#### Your assignment:
Go line by line through the listing below and copy those that hold "agent".

#### Source records:
-- Opening Marker --

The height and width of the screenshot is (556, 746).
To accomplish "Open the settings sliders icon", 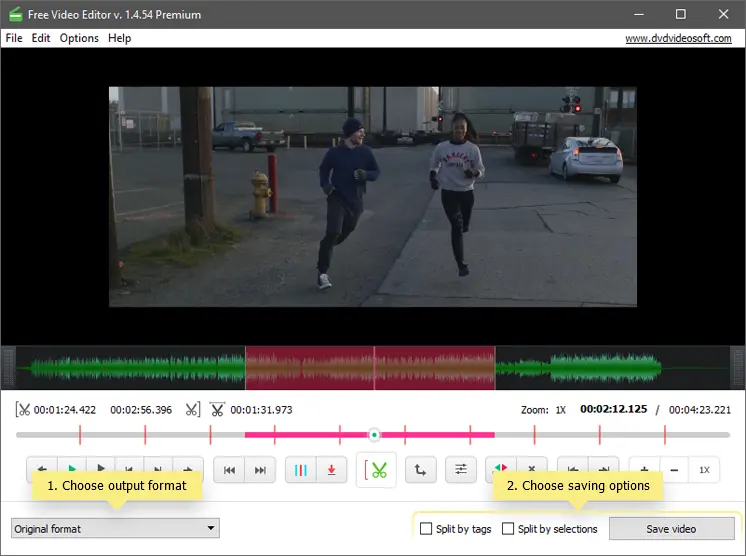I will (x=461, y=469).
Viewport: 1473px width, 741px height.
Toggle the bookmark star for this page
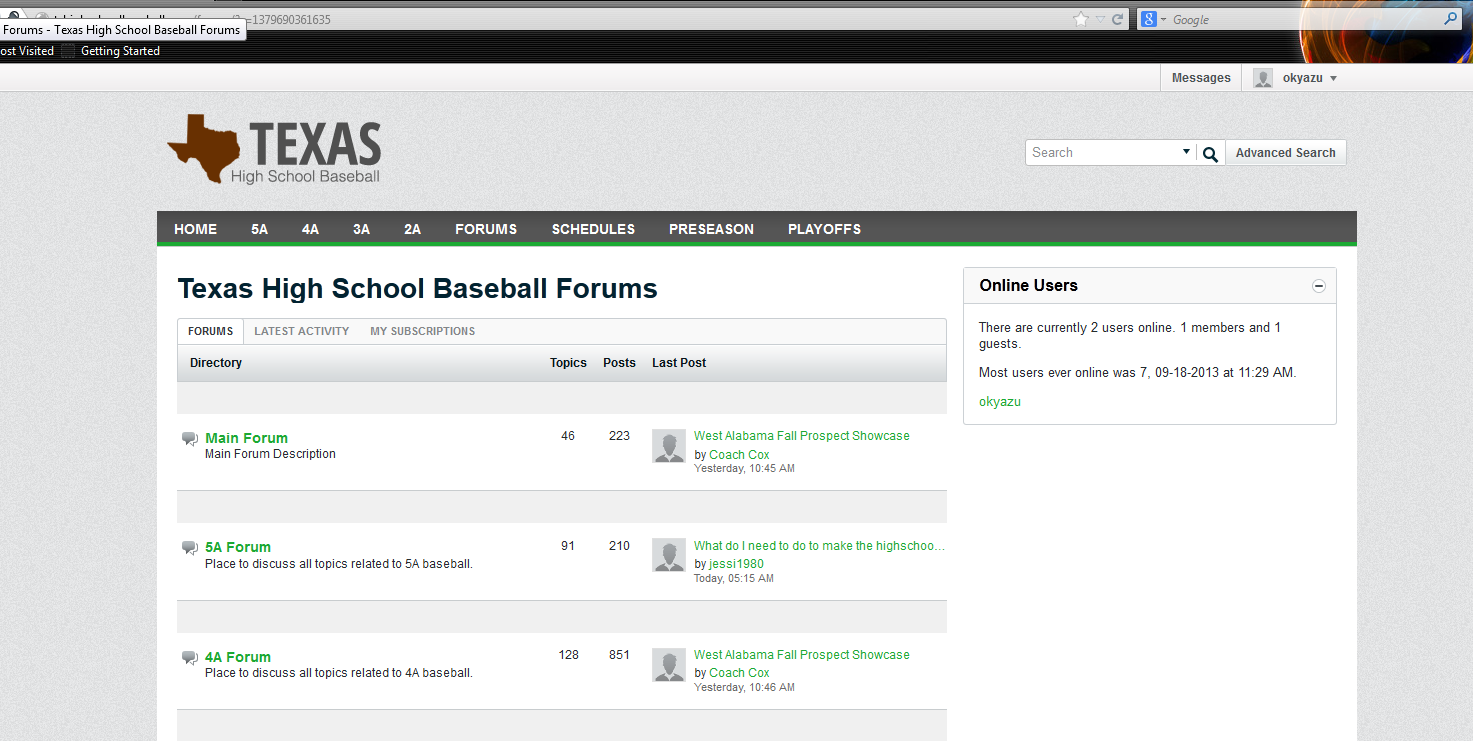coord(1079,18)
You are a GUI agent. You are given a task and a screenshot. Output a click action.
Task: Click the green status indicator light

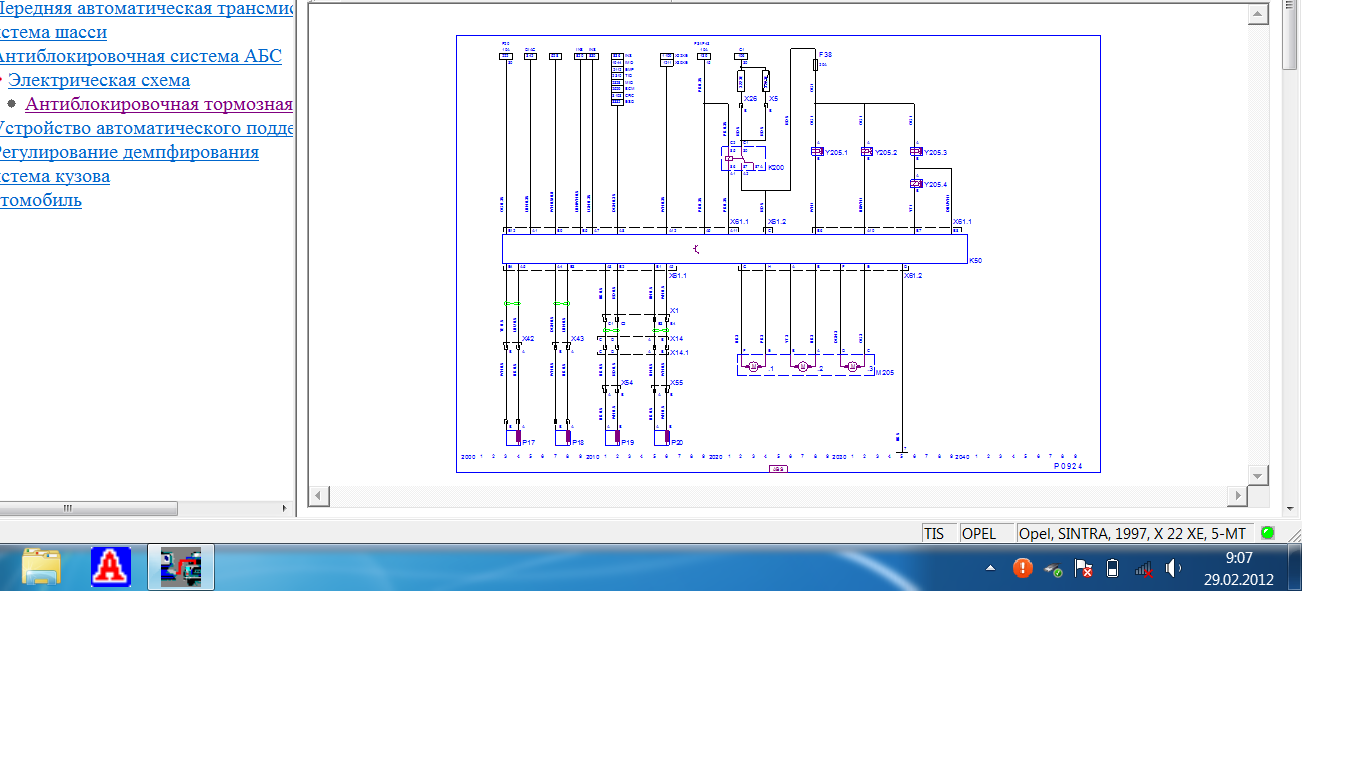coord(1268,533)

-- Closing Marker --
-- Opening Marker --

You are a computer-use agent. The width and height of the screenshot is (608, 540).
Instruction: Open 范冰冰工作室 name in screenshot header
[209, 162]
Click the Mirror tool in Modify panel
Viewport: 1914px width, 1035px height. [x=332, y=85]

-- Closing Marker --

#### Response box:
You are a GUI agent. You are given a task and a screenshot. Output a click action.
You are a computer-use agent. The width and height of the screenshot is (608, 540).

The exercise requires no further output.